/---
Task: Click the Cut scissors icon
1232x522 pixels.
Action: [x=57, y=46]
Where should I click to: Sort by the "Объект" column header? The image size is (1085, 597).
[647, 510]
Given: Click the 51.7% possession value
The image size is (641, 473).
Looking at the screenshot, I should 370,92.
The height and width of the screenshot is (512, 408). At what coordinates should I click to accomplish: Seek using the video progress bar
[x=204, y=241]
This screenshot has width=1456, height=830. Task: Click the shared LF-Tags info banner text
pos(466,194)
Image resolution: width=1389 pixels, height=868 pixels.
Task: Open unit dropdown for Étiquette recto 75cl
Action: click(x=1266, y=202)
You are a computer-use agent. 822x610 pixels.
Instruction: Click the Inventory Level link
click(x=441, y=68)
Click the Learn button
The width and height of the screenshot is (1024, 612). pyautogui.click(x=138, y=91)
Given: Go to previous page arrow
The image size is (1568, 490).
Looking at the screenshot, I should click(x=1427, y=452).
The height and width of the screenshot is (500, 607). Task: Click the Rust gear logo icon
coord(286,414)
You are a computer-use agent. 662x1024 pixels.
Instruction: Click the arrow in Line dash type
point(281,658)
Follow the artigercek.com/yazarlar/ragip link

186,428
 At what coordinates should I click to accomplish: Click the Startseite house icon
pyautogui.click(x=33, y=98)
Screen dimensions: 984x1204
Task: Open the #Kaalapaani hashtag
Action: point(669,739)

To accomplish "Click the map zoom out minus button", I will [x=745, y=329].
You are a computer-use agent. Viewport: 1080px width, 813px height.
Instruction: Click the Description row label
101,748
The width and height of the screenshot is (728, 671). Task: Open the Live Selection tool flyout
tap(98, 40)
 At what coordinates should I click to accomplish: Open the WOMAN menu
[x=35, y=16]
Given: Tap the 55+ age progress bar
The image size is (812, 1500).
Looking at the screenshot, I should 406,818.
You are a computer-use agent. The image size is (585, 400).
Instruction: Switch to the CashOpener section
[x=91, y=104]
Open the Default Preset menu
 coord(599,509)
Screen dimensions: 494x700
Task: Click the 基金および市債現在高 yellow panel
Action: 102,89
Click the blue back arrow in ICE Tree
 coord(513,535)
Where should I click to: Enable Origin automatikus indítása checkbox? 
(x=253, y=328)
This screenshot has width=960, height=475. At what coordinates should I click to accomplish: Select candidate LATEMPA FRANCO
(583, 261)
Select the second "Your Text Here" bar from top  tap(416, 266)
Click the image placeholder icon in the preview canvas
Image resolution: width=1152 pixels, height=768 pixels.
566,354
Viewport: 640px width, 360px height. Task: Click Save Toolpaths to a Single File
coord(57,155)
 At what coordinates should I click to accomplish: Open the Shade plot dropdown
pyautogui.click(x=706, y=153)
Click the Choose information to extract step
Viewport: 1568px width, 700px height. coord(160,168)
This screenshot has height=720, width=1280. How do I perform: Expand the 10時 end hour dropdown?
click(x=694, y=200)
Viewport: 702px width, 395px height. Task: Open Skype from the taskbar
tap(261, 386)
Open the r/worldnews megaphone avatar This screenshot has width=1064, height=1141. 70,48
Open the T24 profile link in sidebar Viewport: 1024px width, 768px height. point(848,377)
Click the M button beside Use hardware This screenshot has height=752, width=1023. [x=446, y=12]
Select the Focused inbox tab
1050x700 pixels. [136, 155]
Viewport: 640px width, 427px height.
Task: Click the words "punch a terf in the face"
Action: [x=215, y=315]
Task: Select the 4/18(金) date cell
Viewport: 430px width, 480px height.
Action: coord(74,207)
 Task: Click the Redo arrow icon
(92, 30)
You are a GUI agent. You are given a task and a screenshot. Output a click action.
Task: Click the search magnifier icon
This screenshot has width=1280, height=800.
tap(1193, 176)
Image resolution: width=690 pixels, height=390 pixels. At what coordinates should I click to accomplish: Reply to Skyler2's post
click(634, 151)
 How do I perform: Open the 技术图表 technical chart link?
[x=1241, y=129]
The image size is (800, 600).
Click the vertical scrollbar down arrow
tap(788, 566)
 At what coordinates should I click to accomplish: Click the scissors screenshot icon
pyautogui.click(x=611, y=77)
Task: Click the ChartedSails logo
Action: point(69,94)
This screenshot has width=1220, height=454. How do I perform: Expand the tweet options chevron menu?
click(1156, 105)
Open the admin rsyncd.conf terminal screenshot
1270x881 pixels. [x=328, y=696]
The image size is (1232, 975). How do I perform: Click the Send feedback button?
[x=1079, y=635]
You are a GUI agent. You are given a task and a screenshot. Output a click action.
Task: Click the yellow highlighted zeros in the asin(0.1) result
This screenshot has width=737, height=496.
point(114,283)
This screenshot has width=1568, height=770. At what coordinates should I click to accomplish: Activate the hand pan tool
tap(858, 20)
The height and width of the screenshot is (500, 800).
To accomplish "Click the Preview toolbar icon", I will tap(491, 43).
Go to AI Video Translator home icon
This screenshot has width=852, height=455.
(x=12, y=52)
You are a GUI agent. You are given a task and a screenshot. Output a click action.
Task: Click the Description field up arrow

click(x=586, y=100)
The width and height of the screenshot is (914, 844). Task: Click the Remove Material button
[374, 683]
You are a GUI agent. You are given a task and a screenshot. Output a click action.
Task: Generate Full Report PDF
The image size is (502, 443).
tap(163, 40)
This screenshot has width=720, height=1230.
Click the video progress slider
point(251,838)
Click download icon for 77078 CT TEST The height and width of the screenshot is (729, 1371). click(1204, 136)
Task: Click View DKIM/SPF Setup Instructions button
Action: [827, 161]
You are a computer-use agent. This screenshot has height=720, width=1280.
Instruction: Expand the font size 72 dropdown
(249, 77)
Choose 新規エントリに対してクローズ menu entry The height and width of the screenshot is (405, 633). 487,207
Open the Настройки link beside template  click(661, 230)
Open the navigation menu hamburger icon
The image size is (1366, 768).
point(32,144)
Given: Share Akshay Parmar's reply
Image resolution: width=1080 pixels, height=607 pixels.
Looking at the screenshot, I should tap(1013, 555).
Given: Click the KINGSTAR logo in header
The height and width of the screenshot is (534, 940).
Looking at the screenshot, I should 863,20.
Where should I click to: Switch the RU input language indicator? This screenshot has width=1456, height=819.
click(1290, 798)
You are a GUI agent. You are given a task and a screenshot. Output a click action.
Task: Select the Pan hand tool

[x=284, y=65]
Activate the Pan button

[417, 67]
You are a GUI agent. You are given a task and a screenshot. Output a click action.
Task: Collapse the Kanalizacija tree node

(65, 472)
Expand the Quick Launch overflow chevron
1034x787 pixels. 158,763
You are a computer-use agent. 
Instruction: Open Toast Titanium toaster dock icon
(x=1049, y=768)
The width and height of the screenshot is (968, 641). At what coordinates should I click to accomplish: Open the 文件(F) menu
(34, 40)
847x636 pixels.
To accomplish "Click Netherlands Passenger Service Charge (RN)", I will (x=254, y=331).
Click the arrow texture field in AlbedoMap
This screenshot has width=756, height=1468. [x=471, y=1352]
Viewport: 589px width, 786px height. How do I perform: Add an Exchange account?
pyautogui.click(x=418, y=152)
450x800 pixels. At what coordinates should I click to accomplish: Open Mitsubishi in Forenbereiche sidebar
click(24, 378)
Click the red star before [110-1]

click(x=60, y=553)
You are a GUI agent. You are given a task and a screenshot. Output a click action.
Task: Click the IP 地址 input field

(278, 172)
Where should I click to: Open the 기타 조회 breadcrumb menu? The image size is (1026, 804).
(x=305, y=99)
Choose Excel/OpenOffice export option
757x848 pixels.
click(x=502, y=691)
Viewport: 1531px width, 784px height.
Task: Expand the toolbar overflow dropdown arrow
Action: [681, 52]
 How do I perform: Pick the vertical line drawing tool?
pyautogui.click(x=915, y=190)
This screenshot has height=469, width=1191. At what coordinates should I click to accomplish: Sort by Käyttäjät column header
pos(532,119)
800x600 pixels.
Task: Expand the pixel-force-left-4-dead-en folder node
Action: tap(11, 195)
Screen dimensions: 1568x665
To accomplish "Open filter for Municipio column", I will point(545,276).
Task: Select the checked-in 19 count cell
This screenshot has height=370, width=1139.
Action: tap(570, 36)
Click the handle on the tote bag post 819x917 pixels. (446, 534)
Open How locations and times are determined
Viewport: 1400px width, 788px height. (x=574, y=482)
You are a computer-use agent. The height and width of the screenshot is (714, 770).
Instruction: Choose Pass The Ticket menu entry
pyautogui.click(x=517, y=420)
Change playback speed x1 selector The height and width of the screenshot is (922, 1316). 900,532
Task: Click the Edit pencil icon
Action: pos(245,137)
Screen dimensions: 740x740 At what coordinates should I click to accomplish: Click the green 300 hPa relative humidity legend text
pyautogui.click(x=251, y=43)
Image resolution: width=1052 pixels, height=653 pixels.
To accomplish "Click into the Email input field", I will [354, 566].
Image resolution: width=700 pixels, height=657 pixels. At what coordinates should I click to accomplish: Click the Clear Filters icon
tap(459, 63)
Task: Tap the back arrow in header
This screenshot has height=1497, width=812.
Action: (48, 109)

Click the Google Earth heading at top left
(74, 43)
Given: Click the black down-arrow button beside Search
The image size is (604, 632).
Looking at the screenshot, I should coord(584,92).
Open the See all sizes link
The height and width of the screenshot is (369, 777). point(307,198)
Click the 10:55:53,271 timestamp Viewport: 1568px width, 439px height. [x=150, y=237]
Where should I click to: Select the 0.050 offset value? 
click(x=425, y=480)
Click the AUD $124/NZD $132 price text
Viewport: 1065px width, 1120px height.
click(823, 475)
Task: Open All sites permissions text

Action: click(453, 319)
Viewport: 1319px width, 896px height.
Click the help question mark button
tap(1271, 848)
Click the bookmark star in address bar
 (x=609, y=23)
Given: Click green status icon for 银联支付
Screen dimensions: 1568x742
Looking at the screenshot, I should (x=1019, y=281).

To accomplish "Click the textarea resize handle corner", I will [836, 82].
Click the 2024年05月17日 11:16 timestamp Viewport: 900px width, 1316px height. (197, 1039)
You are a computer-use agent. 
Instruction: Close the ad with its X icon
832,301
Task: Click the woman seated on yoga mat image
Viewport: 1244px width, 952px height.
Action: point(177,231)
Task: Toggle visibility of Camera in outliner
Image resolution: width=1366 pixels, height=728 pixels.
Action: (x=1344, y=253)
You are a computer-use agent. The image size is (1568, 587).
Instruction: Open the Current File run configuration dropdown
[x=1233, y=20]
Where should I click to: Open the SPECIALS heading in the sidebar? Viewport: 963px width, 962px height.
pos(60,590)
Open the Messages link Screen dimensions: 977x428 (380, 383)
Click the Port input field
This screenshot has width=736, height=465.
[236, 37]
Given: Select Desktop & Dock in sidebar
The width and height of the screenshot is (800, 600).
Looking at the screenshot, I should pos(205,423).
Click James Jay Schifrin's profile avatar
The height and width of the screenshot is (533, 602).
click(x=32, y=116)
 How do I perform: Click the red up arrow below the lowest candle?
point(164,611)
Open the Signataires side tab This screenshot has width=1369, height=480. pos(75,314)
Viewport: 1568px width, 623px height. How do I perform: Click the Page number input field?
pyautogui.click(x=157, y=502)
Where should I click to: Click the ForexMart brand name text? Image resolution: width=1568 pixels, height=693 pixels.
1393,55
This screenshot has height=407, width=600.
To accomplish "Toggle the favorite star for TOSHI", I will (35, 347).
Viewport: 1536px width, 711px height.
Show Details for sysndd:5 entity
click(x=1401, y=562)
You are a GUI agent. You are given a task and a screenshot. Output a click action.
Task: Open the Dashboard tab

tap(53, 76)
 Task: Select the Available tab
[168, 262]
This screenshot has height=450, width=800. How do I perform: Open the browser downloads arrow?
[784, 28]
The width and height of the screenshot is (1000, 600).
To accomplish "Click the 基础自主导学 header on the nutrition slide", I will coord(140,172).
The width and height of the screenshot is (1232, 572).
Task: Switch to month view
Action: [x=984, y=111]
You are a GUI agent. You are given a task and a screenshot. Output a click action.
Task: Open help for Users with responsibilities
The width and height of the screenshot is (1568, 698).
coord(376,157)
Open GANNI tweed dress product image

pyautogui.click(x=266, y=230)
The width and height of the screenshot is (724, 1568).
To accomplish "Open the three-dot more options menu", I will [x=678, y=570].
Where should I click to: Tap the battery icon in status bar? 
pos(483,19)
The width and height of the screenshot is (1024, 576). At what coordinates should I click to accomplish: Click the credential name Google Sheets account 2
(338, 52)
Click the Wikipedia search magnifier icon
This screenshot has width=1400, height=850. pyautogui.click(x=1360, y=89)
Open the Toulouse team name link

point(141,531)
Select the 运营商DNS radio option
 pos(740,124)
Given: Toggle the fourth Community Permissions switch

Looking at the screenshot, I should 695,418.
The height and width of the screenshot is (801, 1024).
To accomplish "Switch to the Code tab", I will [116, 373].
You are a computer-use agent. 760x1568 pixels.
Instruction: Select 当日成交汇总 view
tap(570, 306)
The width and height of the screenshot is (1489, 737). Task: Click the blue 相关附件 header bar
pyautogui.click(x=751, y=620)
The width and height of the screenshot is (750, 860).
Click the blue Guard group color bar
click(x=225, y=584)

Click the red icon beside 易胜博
\---
#### Exercise details
Quote the data above from the line containing "Given: Click the black" to the line containing "Click the Port input field", inclusive, and stop.

#### Task response
Given: Click the black down-arrow button beside Search
The image size is (604, 632).
Looking at the screenshot, I should coord(584,92).
Open the See all sizes link
The height and width of the screenshot is (369, 777). point(307,198)
Click the 10:55:53,271 timestamp Viewport: 1568px width, 439px height. [x=150, y=237]
Where should I click to: Select the 0.050 offset value? 
click(x=425, y=480)
Click the AUD $124/NZD $132 price text
Viewport: 1065px width, 1120px height.
click(823, 475)
Task: Open All sites permissions text

Action: click(453, 319)
Viewport: 1319px width, 896px height.
Click the help question mark button
tap(1271, 848)
Click the bookmark star in address bar
 (x=609, y=23)
Given: Click green status icon for 银联支付
Screen dimensions: 1568x742
Looking at the screenshot, I should (x=1019, y=281).

To accomplish "Click the textarea resize handle corner", I will [836, 82].
Click the 2024年05月17日 11:16 timestamp Viewport: 900px width, 1316px height. (197, 1039)
You are a computer-use agent. 
Instruction: Close the ad with its X icon
832,301
Task: Click the woman seated on yoga mat image
Viewport: 1244px width, 952px height.
Action: point(177,231)
Task: Toggle visibility of Camera in outliner
Image resolution: width=1366 pixels, height=728 pixels.
Action: (x=1344, y=253)
You are a computer-use agent. The image size is (1568, 587).
Instruction: Open the Current File run configuration dropdown
[x=1233, y=20]
Where should I click to: Open the SPECIALS heading in the sidebar? Viewport: 963px width, 962px height.
pos(60,590)
Open the Messages link Screen dimensions: 977x428 (380, 383)
Click the Port input field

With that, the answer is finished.